## Required work
Reproduce the following lines word for word.

____

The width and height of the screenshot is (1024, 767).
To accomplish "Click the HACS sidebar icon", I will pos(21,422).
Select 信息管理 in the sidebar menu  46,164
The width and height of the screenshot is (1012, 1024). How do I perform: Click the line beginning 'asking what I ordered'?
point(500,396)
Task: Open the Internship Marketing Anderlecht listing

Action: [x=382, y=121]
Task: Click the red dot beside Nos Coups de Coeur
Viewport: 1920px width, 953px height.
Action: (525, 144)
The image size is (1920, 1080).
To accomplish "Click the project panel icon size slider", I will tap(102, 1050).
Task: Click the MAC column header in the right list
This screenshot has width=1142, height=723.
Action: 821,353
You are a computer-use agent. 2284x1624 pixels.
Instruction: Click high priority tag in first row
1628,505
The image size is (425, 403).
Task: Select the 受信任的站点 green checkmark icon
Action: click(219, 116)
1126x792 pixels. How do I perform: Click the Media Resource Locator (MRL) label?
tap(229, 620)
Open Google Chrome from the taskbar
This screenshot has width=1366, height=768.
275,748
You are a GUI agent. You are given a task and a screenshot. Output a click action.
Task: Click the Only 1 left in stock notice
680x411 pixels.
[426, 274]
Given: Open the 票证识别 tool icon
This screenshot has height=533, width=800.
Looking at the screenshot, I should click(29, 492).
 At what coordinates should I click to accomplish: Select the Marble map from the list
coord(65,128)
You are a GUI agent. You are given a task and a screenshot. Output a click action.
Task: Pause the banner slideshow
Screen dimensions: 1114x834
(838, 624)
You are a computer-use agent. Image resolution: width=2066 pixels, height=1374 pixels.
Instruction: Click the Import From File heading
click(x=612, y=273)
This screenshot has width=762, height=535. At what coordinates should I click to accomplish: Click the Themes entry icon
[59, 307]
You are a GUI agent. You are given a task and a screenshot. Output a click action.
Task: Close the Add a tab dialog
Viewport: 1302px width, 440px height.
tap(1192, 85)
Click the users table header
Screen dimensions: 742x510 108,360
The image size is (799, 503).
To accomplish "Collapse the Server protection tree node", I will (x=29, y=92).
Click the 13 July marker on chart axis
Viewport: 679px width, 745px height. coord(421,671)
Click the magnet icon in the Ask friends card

____

## Written solution
The width and height of the screenshot is (1024, 767).
To accomplish "Click the HACS sidebar icon", I will pos(21,422).
Select 信息管理 in the sidebar menu  46,164
The width and height of the screenshot is (1012, 1024). How do I perform: Click the line beginning 'asking what I ordered'?
point(500,396)
Task: Open the Internship Marketing Anderlecht listing

Action: [x=382, y=121]
Task: Click the red dot beside Nos Coups de Coeur
Viewport: 1920px width, 953px height.
Action: (525, 144)
The image size is (1920, 1080).
To accomplish "Click the project panel icon size slider", I will tap(102, 1050).
Task: Click the MAC column header in the right list
This screenshot has width=1142, height=723.
Action: 821,353
You are a computer-use agent. 2284x1624 pixels.
Instruction: Click high priority tag in first row
1628,505
The image size is (425, 403).
Task: Select the 受信任的站点 green checkmark icon
Action: click(219, 116)
1126x792 pixels. How do I perform: Click the Media Resource Locator (MRL) label?
tap(229, 620)
Open Google Chrome from the taskbar
This screenshot has width=1366, height=768.
275,748
You are a GUI agent. You are given a task and a screenshot. Output a click action.
Task: Click the Only 1 left in stock notice
680x411 pixels.
[426, 274]
Given: Open the 票证识别 tool icon
This screenshot has height=533, width=800.
Looking at the screenshot, I should click(29, 492).
 At what coordinates should I click to accomplish: Select the Marble map from the list
coord(65,128)
You are a GUI agent. You are given a task and a screenshot. Output a click action.
Task: Pause the banner slideshow
Screen dimensions: 1114x834
(838, 624)
You are a computer-use agent. Image resolution: width=2066 pixels, height=1374 pixels.
Instruction: Click the Import From File heading
click(x=612, y=273)
This screenshot has width=762, height=535. At what coordinates should I click to accomplish: Click the Themes entry icon
[59, 307]
You are a GUI agent. You are given a task and a screenshot. Output a click action.
Task: Close the Add a tab dialog
Viewport: 1302px width, 440px height.
tap(1192, 85)
Click the users table header
Screen dimensions: 742x510 108,360
The image size is (799, 503).
To accomplish "Collapse the Server protection tree node", I will (x=29, y=92).
Click the 13 July marker on chart axis
Viewport: 679px width, 745px height. coord(421,671)
Click the magnet icon in the Ask friends card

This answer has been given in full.